Premiering at Berlin in the Forum section, Friends After 3.11 feels as if it may have raced to meet a deadline: subtitling is flawed, and there is a lack of context to help a non-Japanese audience relate to either the geographic settings as the production shuttles around the country or the or people Shunji interviews.

With extra work, in particular a sharper edit on the interviews, this could make a small impact on the festival circuit. It seems like a first sally in what could be a growing project for the director, who relates in the opening titles how he looked to his friends in the aftermath of the disaster to help him carry on, thus “Friends After 3.11”.

Many of them are new friends, and the surprise of the piece is how political it gradually becomes. With the actress Matsuda Miyuki as “navigator”, Iwai Shunji talks to an unexpected array of individuals, from an anti-nuclear movement “idol” to a former architect of nuclear power plants, professors, activist journalists and film-makers, an outspoken banker, and the charismatic actor Yamamoto Taro, who delivers impassioned speeches against nuclear power.

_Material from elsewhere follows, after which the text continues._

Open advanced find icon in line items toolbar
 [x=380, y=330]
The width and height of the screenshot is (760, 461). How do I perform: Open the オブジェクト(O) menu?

The first half of Friends After 3.11 is mostly comprised of talking heads, cumulatively giving an impression of a docile media combined with political cowardice and ignorance when it came to confronting the nuclear peril Japan faced in the aftermath of the tsunami - and continues to face, as the meltdowns are ongoing.  Facts about radiation exposure levels in Japan slowly emerge, and there’s an interesting variety of reactions to it.

The film moves in the second half out to the disaster zone, and the visually shocking evidence of the destruction the tsunami caused. In a somewhat shotgun manner, Shunji speaks to experts about the suicide level in Japan, Chernobyl, and the film director Tan Chui Mui via a distractingly poor skype connection in Malaysia, where she campaigns against the secret construction of a nuclear plant.

Shot on HDCAM and using video phone footage, Friends After 3.11’s technical limitations are neither surprising nor a detriment to the overall power of the piece, which sadly has been diluted by having too wide a focus. Whether Iwai Shunji revisits this work remains to be seen; final footage indicates that this may well be the case.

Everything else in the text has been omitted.